*Requirements:* Copy out the lines below, from the first one through the line containing "Click 'Billed annually", inclusive.
'''
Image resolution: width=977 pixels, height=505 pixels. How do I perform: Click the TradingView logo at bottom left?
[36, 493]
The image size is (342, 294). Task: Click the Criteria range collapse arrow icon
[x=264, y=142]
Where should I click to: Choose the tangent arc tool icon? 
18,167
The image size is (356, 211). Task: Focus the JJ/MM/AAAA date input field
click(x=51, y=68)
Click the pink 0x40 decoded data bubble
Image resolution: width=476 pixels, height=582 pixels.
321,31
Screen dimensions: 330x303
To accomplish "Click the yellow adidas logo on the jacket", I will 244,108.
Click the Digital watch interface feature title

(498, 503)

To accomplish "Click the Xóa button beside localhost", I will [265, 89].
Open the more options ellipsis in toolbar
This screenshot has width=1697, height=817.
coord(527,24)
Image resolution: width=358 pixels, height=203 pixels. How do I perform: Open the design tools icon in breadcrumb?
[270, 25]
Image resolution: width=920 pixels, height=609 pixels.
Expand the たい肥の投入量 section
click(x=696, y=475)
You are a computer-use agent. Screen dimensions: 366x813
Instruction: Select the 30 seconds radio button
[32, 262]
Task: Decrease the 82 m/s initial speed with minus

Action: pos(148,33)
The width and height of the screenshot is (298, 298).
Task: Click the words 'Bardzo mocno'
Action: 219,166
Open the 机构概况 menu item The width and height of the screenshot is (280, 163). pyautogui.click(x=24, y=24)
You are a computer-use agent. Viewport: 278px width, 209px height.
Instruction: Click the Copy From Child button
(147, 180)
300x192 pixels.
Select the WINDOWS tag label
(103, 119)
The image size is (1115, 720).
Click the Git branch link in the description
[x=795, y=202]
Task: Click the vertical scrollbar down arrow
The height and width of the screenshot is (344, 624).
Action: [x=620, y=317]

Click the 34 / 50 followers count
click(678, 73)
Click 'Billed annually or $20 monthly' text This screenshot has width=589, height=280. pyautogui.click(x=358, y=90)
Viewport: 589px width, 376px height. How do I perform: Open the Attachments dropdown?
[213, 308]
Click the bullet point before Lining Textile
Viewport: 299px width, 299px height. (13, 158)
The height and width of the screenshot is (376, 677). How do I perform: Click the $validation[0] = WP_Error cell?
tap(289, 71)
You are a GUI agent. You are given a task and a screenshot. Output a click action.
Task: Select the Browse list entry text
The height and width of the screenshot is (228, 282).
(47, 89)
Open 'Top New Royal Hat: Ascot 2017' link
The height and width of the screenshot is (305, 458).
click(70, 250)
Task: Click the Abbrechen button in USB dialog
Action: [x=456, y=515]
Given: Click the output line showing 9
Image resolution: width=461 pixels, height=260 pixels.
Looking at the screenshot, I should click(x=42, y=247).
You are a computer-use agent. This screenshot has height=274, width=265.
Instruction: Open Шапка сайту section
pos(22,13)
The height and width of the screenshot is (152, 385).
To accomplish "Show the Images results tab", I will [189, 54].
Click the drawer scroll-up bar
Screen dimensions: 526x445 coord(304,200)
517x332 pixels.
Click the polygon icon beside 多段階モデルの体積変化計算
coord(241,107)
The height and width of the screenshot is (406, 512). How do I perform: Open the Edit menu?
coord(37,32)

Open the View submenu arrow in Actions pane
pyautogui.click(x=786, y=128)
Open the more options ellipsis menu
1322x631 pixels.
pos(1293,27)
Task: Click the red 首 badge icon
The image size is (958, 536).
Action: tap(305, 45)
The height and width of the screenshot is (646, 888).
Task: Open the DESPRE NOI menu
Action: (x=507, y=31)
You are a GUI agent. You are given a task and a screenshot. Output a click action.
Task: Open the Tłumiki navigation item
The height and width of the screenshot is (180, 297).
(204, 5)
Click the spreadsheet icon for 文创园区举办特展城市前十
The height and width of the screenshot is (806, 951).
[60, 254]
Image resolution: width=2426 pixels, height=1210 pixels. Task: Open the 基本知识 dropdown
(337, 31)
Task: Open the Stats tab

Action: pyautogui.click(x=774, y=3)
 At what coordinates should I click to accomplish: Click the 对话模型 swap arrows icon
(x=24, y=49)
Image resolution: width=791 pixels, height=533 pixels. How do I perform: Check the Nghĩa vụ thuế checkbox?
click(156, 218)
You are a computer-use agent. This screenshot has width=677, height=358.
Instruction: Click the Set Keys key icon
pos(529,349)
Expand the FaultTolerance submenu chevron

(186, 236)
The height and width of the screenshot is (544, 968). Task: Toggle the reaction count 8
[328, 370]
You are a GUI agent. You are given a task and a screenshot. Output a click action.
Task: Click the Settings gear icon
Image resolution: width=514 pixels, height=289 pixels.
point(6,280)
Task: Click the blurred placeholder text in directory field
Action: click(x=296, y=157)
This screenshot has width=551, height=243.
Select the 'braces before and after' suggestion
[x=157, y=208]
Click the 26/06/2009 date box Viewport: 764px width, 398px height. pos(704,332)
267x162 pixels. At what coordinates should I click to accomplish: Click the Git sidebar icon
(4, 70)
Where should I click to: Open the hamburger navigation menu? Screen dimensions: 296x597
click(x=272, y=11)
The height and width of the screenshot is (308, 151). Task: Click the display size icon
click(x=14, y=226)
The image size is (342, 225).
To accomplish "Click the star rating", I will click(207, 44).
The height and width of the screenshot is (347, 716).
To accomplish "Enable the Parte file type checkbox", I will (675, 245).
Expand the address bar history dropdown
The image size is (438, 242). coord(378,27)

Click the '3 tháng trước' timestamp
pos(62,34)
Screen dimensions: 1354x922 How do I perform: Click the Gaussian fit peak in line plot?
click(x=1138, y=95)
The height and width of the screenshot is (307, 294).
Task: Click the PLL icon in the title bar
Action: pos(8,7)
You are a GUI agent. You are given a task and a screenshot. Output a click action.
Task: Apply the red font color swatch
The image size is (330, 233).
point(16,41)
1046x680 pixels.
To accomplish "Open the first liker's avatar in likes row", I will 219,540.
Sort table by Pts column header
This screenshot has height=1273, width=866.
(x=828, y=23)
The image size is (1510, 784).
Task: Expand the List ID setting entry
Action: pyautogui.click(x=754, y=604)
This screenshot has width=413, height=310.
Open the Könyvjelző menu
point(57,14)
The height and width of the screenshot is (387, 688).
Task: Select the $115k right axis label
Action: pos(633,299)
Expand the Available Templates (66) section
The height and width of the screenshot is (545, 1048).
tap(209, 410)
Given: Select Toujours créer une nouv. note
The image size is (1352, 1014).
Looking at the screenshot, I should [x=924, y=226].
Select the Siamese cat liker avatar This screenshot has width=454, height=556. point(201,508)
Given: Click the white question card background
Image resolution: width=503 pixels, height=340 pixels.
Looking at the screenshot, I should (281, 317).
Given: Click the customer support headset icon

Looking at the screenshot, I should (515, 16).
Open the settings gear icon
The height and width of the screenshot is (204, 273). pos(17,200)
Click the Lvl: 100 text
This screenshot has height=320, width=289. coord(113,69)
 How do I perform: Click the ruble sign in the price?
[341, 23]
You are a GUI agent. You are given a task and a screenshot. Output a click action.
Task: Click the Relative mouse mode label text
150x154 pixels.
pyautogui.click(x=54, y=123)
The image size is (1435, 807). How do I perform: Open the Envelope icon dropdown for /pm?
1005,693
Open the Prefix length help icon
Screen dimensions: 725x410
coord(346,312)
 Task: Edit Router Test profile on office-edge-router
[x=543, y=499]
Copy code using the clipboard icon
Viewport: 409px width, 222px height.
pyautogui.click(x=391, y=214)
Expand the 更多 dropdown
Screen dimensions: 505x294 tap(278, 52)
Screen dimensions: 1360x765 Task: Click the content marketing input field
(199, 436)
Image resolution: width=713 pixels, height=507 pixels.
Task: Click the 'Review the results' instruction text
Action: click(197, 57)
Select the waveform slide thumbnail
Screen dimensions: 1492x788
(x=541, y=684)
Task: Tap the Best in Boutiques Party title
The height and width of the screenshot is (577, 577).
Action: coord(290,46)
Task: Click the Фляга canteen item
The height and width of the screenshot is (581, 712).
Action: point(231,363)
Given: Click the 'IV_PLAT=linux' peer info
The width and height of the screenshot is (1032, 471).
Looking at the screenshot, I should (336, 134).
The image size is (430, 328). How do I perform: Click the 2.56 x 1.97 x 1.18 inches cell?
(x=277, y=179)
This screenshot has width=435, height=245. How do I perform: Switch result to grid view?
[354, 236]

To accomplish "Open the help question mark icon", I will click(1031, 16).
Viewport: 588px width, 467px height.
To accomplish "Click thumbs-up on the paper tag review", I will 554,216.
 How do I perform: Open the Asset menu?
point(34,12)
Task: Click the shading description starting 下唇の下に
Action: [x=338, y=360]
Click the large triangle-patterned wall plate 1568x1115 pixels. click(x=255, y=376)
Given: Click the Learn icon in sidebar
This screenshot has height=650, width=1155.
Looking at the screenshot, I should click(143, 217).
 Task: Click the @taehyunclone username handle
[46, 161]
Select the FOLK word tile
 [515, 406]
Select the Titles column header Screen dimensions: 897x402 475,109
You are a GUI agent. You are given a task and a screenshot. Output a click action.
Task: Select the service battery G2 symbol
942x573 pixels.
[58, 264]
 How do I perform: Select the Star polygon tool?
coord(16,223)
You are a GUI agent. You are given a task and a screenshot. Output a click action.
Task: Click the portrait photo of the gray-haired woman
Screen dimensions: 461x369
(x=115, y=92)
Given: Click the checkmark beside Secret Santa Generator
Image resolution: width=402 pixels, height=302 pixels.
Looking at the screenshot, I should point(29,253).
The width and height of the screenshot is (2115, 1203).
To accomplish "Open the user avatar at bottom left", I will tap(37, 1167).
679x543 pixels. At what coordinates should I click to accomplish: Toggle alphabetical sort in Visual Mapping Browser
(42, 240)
'''
*Task solution:*
Image resolution: width=977 pixels, height=505 pixels. How do I perform: Click the TradingView logo at bottom left?
[36, 493]
The image size is (342, 294). Task: Click the Criteria range collapse arrow icon
[x=264, y=142]
Where should I click to: Choose the tangent arc tool icon? 
18,167
The image size is (356, 211). Task: Focus the JJ/MM/AAAA date input field
click(x=51, y=68)
Click the pink 0x40 decoded data bubble
Image resolution: width=476 pixels, height=582 pixels.
321,31
Screen dimensions: 330x303
To accomplish "Click the yellow adidas logo on the jacket", I will 244,108.
Click the Digital watch interface feature title

(498, 503)

To accomplish "Click the Xóa button beside localhost", I will [265, 89].
Open the more options ellipsis in toolbar
This screenshot has width=1697, height=817.
coord(527,24)
Image resolution: width=358 pixels, height=203 pixels. How do I perform: Open the design tools icon in breadcrumb?
[270, 25]
Image resolution: width=920 pixels, height=609 pixels.
Expand the たい肥の投入量 section
click(x=696, y=475)
You are a computer-use agent. Screen dimensions: 366x813
Instruction: Select the 30 seconds radio button
[32, 262]
Task: Decrease the 82 m/s initial speed with minus

Action: pos(148,33)
The width and height of the screenshot is (298, 298).
Task: Click the words 'Bardzo mocno'
Action: 219,166
Open the 机构概况 menu item The width and height of the screenshot is (280, 163). pyautogui.click(x=24, y=24)
You are a computer-use agent. Viewport: 278px width, 209px height.
Instruction: Click the Copy From Child button
(147, 180)
300x192 pixels.
Select the WINDOWS tag label
(103, 119)
The image size is (1115, 720).
Click the Git branch link in the description
[x=795, y=202]
Task: Click the vertical scrollbar down arrow
The height and width of the screenshot is (344, 624).
Action: [x=620, y=317]

Click the 34 / 50 followers count
click(678, 73)
Click 'Billed annually or $20 monthly' text This screenshot has width=589, height=280. pyautogui.click(x=358, y=90)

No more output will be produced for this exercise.